Beau projet d’un lieu de création artistique, le Logelloù, sis à Penvénan, fait la fête du 16 au 18 août. Durant ces trois jours, 16 spectacles sont proposés allant de la conférence dansée au dîner-spectacle en passant par le clown et la musique, avec entre autres un concert de Philippe Ollivier, initiateur du lieu.

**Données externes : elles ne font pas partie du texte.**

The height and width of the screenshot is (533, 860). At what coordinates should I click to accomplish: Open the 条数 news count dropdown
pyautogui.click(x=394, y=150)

Au cœur de cette riche programmation, un spectacle vu et grandement apprécié par La Griffe : L’Île de T., de Pascal Rueff. Un voyage en son binaural sur une île mystérieuse, où les chats ronronnent, où les planches craquent et l’orage tonne, où la vie veut être plus forte que le monde qui la ronge. Le son binaural ? Une technique d’enregistrement en stéréo, deux micros dans les oreilles d’une tête-mannequin, qui permet de restituer au spectateur, coiffé d’un casque, un son en trois dimensions dont le rendu va bien au-delà de tous les gadgets prétendant « spatialiser » votre chaîne hi-fi. Dans les mains expertes de Pascal Rueff, c’est cependant bien plus qu’une technique. Ici, la précision est au service de la poésie, et si l’on vous chuchote dans l’oreille de trois-quarts arrière, ça n’est pas pour vous impressionner : c’est parce qu’on a quelque chose à vous dire. Quelque chose de beau, quelque chose de poignant.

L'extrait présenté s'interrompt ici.